A Repulogepgyar Levente II (1942-43) on display was a Hungarian two seat trainer and liaison aircraft from World War II.

Varosliget or City Park is a fairly large public park. It is easily reached by a historic Metro subway from the city center. The tram ride itself is to partake in transportation history... It\'s the second oldest underground Metro system in the world, built between 1894 and 1896. The original purpose of this first metro line was to carry passengers from town to the Budapest City Park. How lucky for us!

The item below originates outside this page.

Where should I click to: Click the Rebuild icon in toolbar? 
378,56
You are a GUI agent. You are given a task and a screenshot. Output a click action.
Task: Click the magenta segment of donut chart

That Metro Line 1 was itself declared a World Heritage Site in 2002! The station in town is reminiscent of the 1890s... including the floor, the benches, the lighting and wooden window frames in the station... and old pictures. A great way to start a journey to the Budapest Aviation Museum and the Transportation Museum.

In addition to the Transport Museum and the Aviation Museum, the Szechenyi Medicinal Baths are located in Varosliget Park... as well as the Millennium Monument, a couple of other museums, and the zoo.

The Aviation Museum is open Tuesday - Friday 1000-1700, Saturday and Sunday 1000-1800. Hours are shorter during the winter. The museums are closed on Mondays.

You might have to be a bit of an airplane buff to want to visit the Budapest Aviation Museum, but the City Park itself is worth a visit to see the Szechenyi Baths, and if you\'re lucky, as we were, you might even find a festival going on... you never know what you\'ll run into when you get a little off the beaten track following your hobbies.